### The problem:
Using the records below, give again exactly the lines from the line that contains "Where should I" through the line that contains "This screenshot has height=238, width=517.", both ends included, and only those.

### Information:
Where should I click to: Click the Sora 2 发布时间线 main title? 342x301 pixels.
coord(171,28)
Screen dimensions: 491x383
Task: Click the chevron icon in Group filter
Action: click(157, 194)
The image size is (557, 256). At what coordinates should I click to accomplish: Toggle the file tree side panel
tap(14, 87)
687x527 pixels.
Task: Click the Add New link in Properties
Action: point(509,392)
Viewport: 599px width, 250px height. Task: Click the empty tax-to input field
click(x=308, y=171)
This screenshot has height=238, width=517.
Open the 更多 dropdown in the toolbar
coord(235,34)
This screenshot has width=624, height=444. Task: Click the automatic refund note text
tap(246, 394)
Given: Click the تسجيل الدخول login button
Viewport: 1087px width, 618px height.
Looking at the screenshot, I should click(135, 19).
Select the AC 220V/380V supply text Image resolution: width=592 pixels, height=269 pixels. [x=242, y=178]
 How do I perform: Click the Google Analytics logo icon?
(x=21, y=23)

--

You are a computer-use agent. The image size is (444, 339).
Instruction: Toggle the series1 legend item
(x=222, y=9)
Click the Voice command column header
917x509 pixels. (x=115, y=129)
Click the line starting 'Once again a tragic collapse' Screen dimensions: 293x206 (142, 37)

--

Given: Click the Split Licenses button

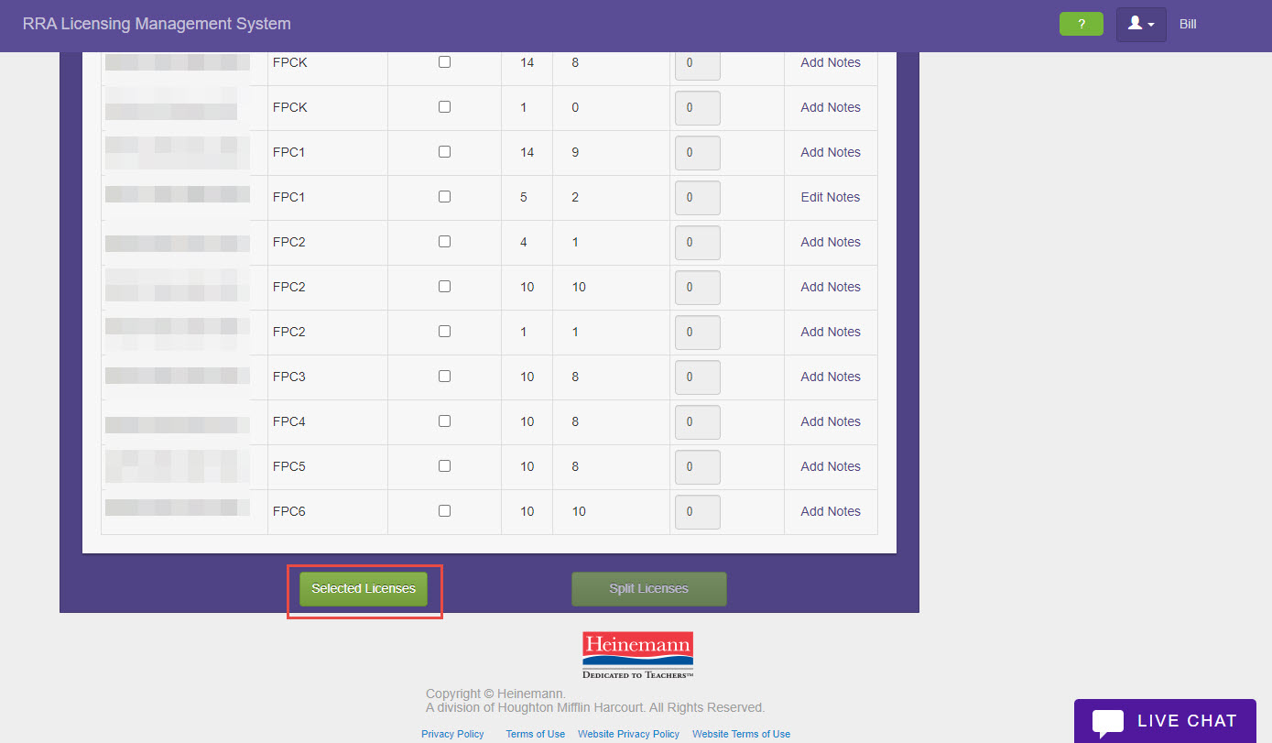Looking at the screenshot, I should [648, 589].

### Task response:
Where should I click to: Click the Sora 2 发布时间线 main title? 342x301 pixels.
coord(171,28)
Screen dimensions: 491x383
Task: Click the chevron icon in Group filter
Action: click(157, 194)
The image size is (557, 256). At what coordinates should I click to accomplish: Toggle the file tree side panel
tap(14, 87)
687x527 pixels.
Task: Click the Add New link in Properties
Action: point(509,392)
Viewport: 599px width, 250px height. Task: Click the empty tax-to input field
click(x=308, y=171)
This screenshot has height=238, width=517.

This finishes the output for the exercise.